Re: [PATCH 1/2] object-file: fix SEGV on free() regression in v2.34.0-rc2

Jeff King <peff@xxxxxxxx> · Thu, 11 Nov 2021 10:18:05 -0500

On Thu, Nov 11, 2021 at 06:18:55AM +0100, Ævar Arnfjörð Bjarmason wrote:

> diff --git a/object-file.c b/object-file.c
> index 02b79702748..ac476653a06 100644
> --- a/object-file.c
> +++ b/object-file.c
> @@ -2528,6 +2528,8 @@ int read_loose_object(const char *path,
>  	char hdr[MAX_HEADER_LEN];
>  	unsigned long *size = oi->sizep;
>  
> +	*contents = NULL;
> +
>  	map = map_loose_object_1(the_repository, path, NULL, &mapsize);
>  	if (!map) {
>  		error_errno(_("unable to mmap %s"), path);

OK, I agree this fixes the segfault, and is the minimal fix.

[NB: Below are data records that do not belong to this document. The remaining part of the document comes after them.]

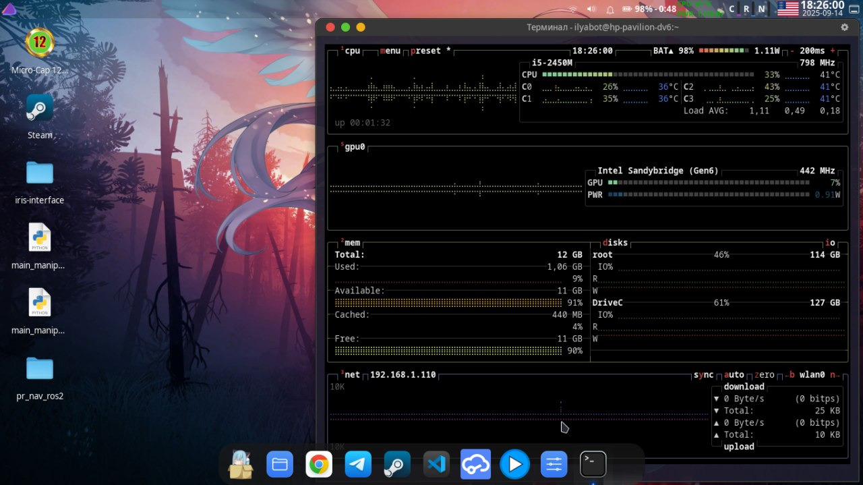Image resolution: width=863 pixels, height=485 pixels.
Task: Toggle the zero option in the net panel
Action: (764, 375)
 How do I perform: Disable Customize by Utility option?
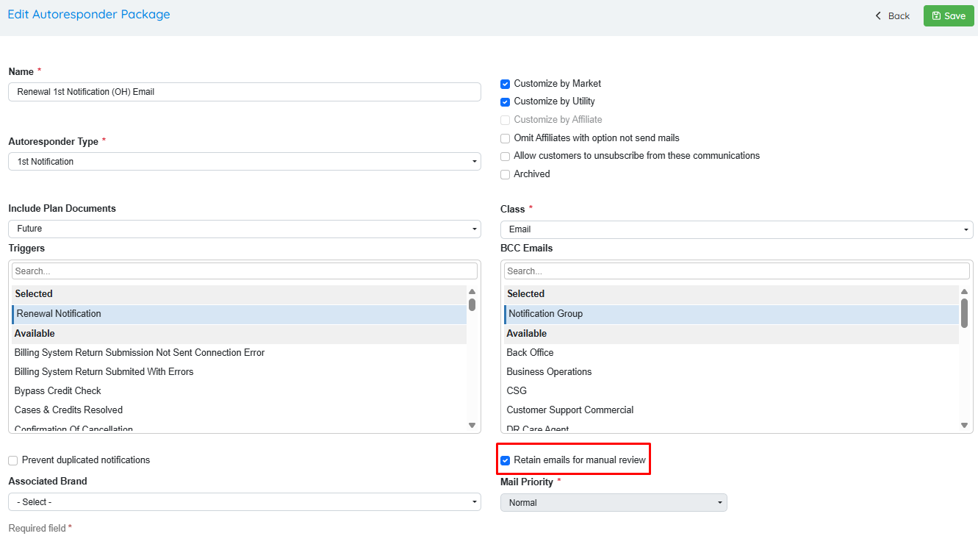point(505,102)
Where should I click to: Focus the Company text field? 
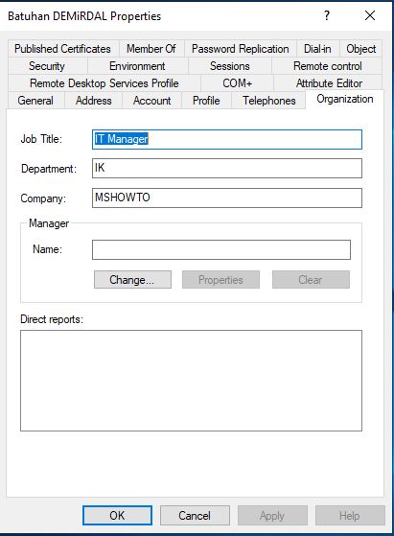tap(227, 198)
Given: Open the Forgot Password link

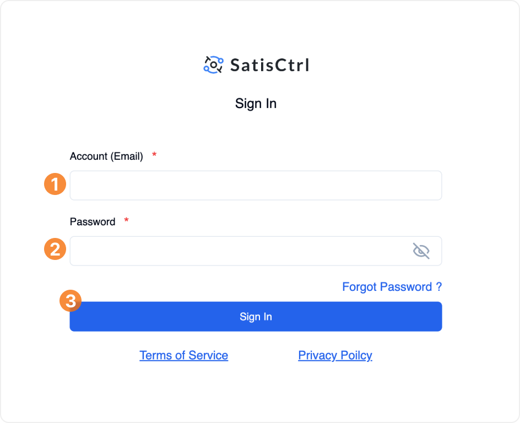Looking at the screenshot, I should [x=387, y=287].
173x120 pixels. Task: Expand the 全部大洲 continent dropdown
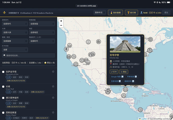click(x=15, y=32)
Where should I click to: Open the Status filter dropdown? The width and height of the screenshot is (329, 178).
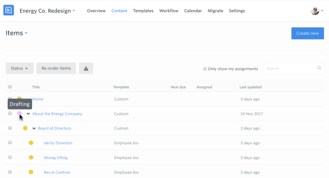pos(19,68)
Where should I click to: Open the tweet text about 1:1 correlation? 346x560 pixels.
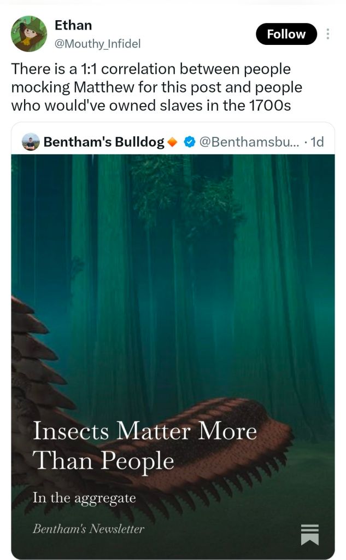click(156, 87)
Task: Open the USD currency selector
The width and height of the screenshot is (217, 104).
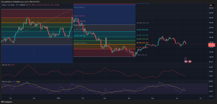Action: coord(211,5)
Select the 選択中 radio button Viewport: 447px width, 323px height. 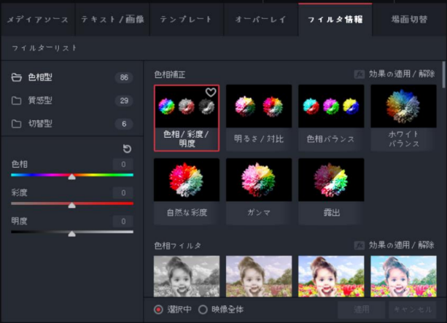click(158, 309)
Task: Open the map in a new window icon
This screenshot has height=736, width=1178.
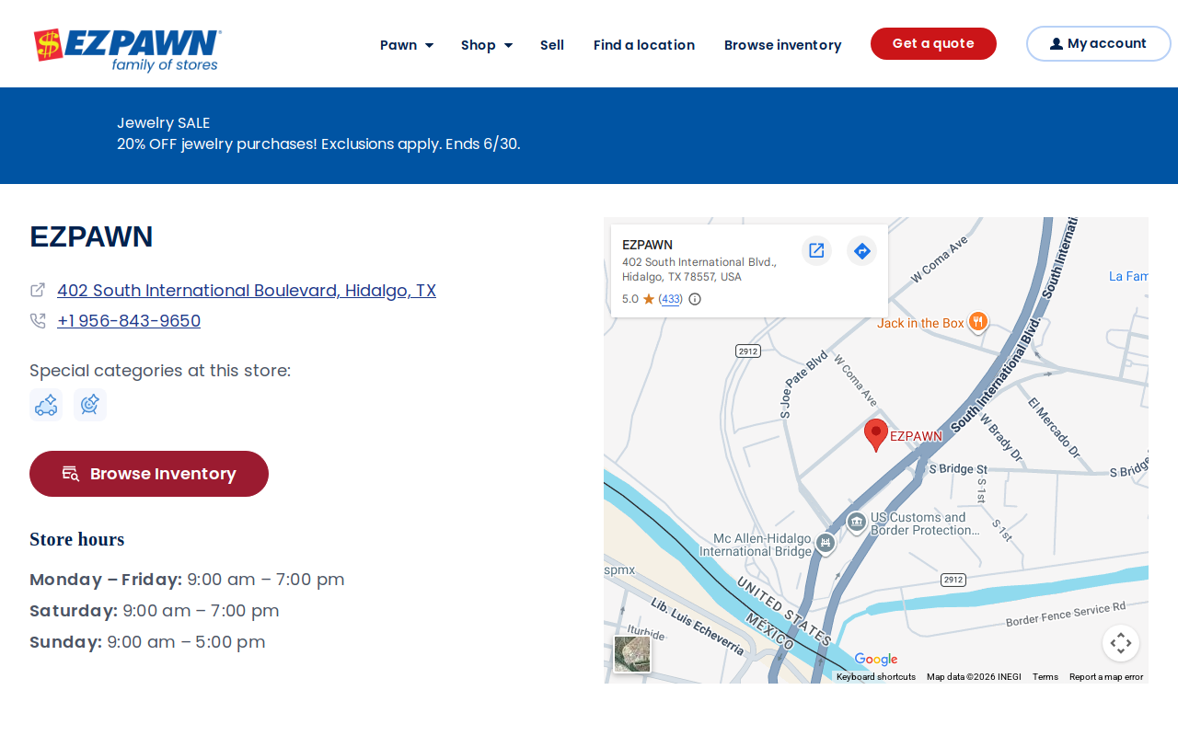Action: point(816,250)
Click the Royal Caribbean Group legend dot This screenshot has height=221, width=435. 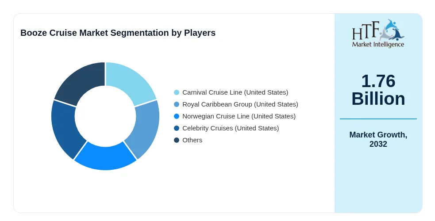pos(177,104)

I do find the fact that fsck_loose() looks at "contents" after
read_loose_object() returns an error to be a bit questionable. It's a
recipe for confusion about what has happened, and who is supposed to
free what.  Your v2 addresses the leak, but by just shifting more burden
to the caller. There's only one caller, so it's not too bad, but for a
public function, read_loose_object() has a lot of sharp edges.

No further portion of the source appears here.